# Peculiar perch...



## messyhearts (Feb 6, 2009)

At least someone is using the cycling machine.


----------



## tylow (Feb 11, 2009)

She's an absolute stunner


----------



## Taylorbaby (Jan 10, 2009)

lol just where my boy sits! :laugh: 
his lovely!


----------



## lymorelynn (Oct 4, 2008)

Gorgeous :001_wub: Good excuse not to use the exercise bike, can't disturb the cat


----------



## colliemerles (Nov 2, 2007)

_wow shes gorgeous, i dont know much about colours and patterns, is she a tortie tabbie, ????? ,_


----------



## messyhearts (Feb 6, 2009)

She is a silver tortie classic tabby and white Maine Coon. Bit of a mouthful.


----------



## colliemerles (Nov 2, 2007)

messyhearts said:


> She is a silver tortie classic tabby and white Maine Coon. Bit of a mouthful.


wow it is abit of a mouthful lol, she is pretty, do you show her or is she a pet, she looks very proud of herself sat there .


----------



## messyhearts (Feb 6, 2009)

She was bought as a pet but she is shown too as she is/was show quality. She's a Premier and weighs in over 15lbs - a very very big girl.


----------



## tylow (Feb 11, 2009)

I could picture her on display with all the owls and birds of prey. She looks very regal perched upon her throne lol


----------



## colliemerles (Nov 2, 2007)

15lbs wow,shes a big girl, i think she deserves some good rep for being so pretty.,,


----------



## messyhearts (Feb 6, 2009)

tylow said:


> I could picture her on display with all the owls and birds of prey. She looks very regal perched upon her throne lol


I know what you mean. She does often look regal even if she is a soft and sweet girl. Not at all regal in personality.



colliemerles said:


> 15lbs wow,shes a big girl, i think she deserves some good rep for being so pretty.,,


Thanks.


----------



## Gratch (Aug 22, 2010)

She's very lovely!


----------



## Jocatza (Mar 30, 2011)

Beautiful photograph of a stunning cat messyhearts. She is so well proportioned and looks so slender it's difficult to believe she weighs 15lbs.


----------



## messyhearts (Feb 6, 2009)

Yep, I agree. She doesn't look extreme in anyway thankfully. Very lucky to have such a loving and lovely cat.


----------



## buffie (May 31, 2010)

Oh Wow she is gorgeous.I love her colouring :001_wub:


----------



## jenny armour (Feb 28, 2010)

beautiful cat and what a lovely colour


----------



## MaineCoonMommy (Feb 12, 2011)

Aw she is just looooovely, what a beauty. And yeah, you shouldn't disturb her, running is just gonna have to wait. LOL


----------



## Oliver Twist (Feb 22, 2011)

messyhearts said:


> She is a silver tortie classic tabby and white Maine Coon. Bit of a mouthful.

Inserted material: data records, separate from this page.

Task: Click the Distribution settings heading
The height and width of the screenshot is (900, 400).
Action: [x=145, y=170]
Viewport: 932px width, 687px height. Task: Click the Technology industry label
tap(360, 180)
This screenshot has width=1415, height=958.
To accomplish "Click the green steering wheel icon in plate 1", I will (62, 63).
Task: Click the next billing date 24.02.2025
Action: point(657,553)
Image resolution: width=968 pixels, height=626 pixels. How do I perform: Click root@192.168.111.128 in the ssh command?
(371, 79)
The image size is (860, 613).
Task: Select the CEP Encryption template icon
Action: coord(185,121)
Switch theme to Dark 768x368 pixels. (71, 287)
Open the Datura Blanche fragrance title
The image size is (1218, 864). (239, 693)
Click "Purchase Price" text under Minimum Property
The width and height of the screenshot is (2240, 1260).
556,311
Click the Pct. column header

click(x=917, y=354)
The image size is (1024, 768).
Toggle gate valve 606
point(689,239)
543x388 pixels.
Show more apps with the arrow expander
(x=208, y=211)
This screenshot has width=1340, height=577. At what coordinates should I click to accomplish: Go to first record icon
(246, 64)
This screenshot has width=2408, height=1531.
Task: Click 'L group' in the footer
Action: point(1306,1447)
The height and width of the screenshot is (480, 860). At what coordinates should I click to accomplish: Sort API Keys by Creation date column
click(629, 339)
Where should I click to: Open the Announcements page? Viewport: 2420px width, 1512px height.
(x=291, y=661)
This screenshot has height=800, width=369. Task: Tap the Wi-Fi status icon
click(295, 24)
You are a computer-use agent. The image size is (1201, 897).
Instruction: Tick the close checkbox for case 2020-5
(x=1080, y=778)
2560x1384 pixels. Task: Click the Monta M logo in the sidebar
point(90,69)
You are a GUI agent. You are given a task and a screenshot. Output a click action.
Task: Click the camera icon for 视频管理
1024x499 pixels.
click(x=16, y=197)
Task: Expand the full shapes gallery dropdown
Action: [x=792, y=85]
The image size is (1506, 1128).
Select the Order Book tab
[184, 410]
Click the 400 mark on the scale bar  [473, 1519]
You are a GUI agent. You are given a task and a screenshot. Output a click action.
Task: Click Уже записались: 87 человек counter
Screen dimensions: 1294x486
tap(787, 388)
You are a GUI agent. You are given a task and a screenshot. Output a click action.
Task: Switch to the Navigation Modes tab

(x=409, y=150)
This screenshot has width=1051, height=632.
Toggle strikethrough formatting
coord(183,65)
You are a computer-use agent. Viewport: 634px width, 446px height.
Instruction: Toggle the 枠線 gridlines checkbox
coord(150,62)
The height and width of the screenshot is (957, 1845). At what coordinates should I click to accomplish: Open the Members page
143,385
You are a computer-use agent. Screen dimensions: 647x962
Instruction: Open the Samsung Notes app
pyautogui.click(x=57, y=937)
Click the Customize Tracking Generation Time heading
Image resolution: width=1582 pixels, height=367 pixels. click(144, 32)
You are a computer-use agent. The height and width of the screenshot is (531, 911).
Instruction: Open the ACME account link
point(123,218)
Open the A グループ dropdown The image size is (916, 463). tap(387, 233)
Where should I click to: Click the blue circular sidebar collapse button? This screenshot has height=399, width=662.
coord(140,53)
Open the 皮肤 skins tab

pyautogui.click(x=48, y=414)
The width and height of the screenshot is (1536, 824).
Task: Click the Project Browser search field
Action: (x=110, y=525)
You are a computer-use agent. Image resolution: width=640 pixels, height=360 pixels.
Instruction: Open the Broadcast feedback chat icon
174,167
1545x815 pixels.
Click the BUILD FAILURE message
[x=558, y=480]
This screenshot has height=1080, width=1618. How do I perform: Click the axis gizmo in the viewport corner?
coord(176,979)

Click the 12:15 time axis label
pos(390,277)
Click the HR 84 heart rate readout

Beautiful cat, super-fluffy tail
By the way, what is the difference between torbie and tortie ? I never know. According to the breeder, my Amy is black silver torbie. For me as a "normal person" blink she's grey tabby with a creme-or beige looking red. She's a coonie as well.


----------



## messyhearts (Feb 6, 2009)

It's the same thing - different registries have different terms/names for it all. Torbie is a tortie tabby [a combination of both words]. There are different silvers such as red or blue so a black is the bog-standard silver you often see. So my girl, in those terms, would be a black silver torbie and white but it is called silver tortie tabby and white with GCCF.

Things to consider:


A tortie is a _female _cat that has random patches of red along with whatever colour they are anyway unless they are a 'solid tortie' where they are black, red and white [also called calico]. 
Classic tabby is a particular tabby pattern. This is the most common in pedigree cats and is where it looks like the cat has a 'bullseye' in their tabby stripes on their flank.
My cat is an example of a 'torbie' or a tortie tabby as she is tortie [has red patches] AND is a tabby [stripes]. 
The 'and white' refers to what is often a bib, belly and/or socks in white. A cat that is MOSTLY white would be a 'high white'.


----------



## Dally Banjo (Oct 22, 2009)

I think you should buy her a nice comfy bed poor girl


----------



## messyhearts (Feb 6, 2009)

Dally Banjo said:


> I think you should buy her a nice comfy bed poor girl


I have. It is a double bed with duvet and pillows and is in the master bedroom.


----------



## Oliver Twist (Feb 22, 2011)

messyhearts said:


> It's the same thing - different registries have different terms/names for it all. Torbie is a tortie tabby [a combination of both words]. There are different silvers such as red or blue so a black is the bog-standard silver you often see. So my girl, in those terms, would be a black silver torbie and white but it is called silver tortie tabby and white with GCCF.
> 
> Things to consider:
> 
> ...


MANY THANKS for the detailed explanation !!!


----------



## missye87 (Apr 4, 2011)

messyhearts said:


> At least someone is using the cycling machine.


She is an absolute stunner! 
Frankie, god bless his soul, weighed in at 11.8 kg's, which is just below 2 stone! He was never overweight either, he was just one gigantic kitty.
He used to walk across you if you were lying down and it was a bit magical as you could barely feel him, he was fab at evenly distributing his weight. Sooty on the other hand, at 4.5 kg's, either thunders across you or deliberately takes time putting all his weight one leg at a time! I've got a fab set or bruises form him doing this last night


----------